Distance codes: 0=L∞, 1=L1, 2=L2, 5=Cosine, 6=Edit distance.
String dataset (edit distance):
<max_string_length> <num_strings> 6
string1
string2
...
Query ID file:
<num_queries>
<id_1>
<id_2>
...
Ground truth file (text): one line per query, space-separated IDs of top-100 nearest neighbors.
Update workload file:
<num_operations> <radius>
<flag> <object_id> # flag: 1=insert, 0=delete
...
For full-scale evaluation (Tables 5–11, Figures 5–8), download:
- SIFT-1M, GIST-1M, Deep-1M: ANN-Benchmarks
- Word (611K strings): Available from the GTS repository
- T-loc 1M/10M, Vector 200K: Available from the GTS repository
Convert .fvecs/.ivecs to GTS text format using tools/gen_sample_data.py as reference, or load binary files directly (the system supports both).
| Parameter | Default | Description |
|---|---|---|
| Tree order (C) | 10 | Branching factor |
| Max leaf size | 20 | Maximum objects per leaf node |
| Calibration queries | 1000 | Subset size for per-level calibration |
| Safety margin | 0.70 | Scale reduction: γ_safe = 1 + (γ_raw − 1) × 0.70 |
| Target recall | 99.9% | Calibration target |
| Buffer size (B*) | 300 | Optimal from cost model (§4.3) |
| Overflow pool | 64 | Per-leaf overflow capacity |
GTSPP/
├── CMakeLists.txt # Build configuration
├── README.md # This file
├── src/
│ └── main.cu # Entry point: index build, search, update, calibration
├── include/
│ ├── config.cuh # Global constants and compile-time configuration
│ ├── file.cuh # Data I/O (text and binary formats)
│ ├── gpu_timer.cuh # CUDA event-based timing utilities
│ ├── tree.cuh # GPU-parallel tree construction
│ ├── search_v2.cuh # KNN and range search engine (~2200 lines)
│ ├── search.cuh # Legacy search (used by update path)
│ ├── search_naive.cuh # Brute-force baseline
│ ├── update.cuh # Dynamic insert/delete operations
│ ├── residual_pruning.cuh # Per-level scale-based pruning (C1, device functions)

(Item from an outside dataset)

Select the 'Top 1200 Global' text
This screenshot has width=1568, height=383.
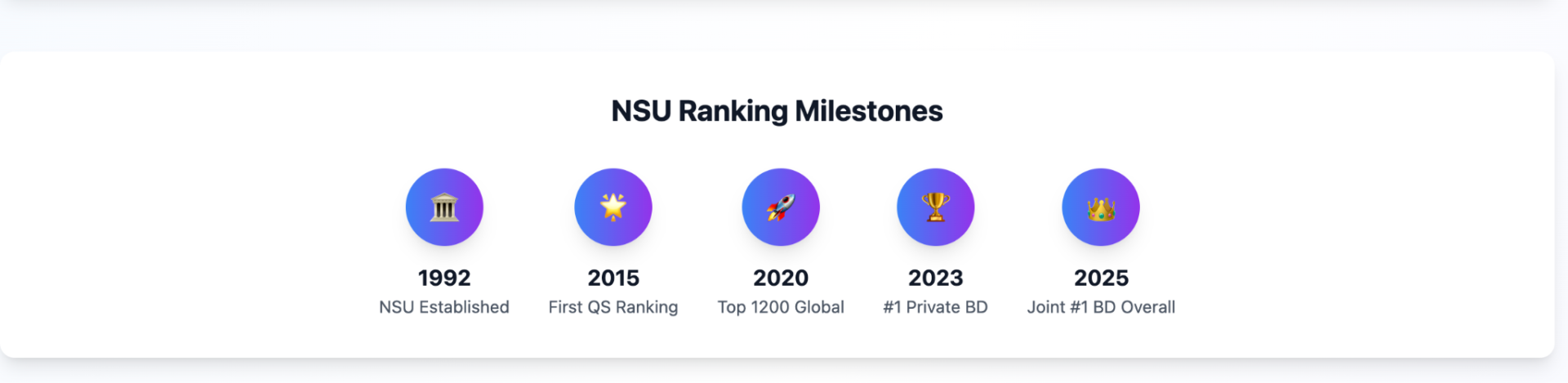click(781, 307)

│ ├── residual_tuner.cuh # Calibration and online adaptation (C1, host class)
├── tools/
│ └── gen_sample_data.py # Sample dataset generator
├── scripts/
│ ├── run_all.sh # Run all experiments
│ └── run_ablation.sh # Pruning ablation study
└── data/
└── sample/ # Generated sample datasets
| Code | Metric | Input Type |
|---|---|---|
| 0 | L∞ (Chebyshev) | Fixed-dim vectors |
| 1 | L1 (Manhattan) | Fixed-dim vectors |
| 2 | L2 (Euclidean) | Fixed-dim vectors |
| 5 | Cosine angle | Fixed-dim vectors |
| 6 | Edit distance | Variable-length strings |
User-defined metrics can be added by extending the distance computation in tree.cuh, search_v2.cuh, and update.cuh.
This artifact is provided for academic review purposes.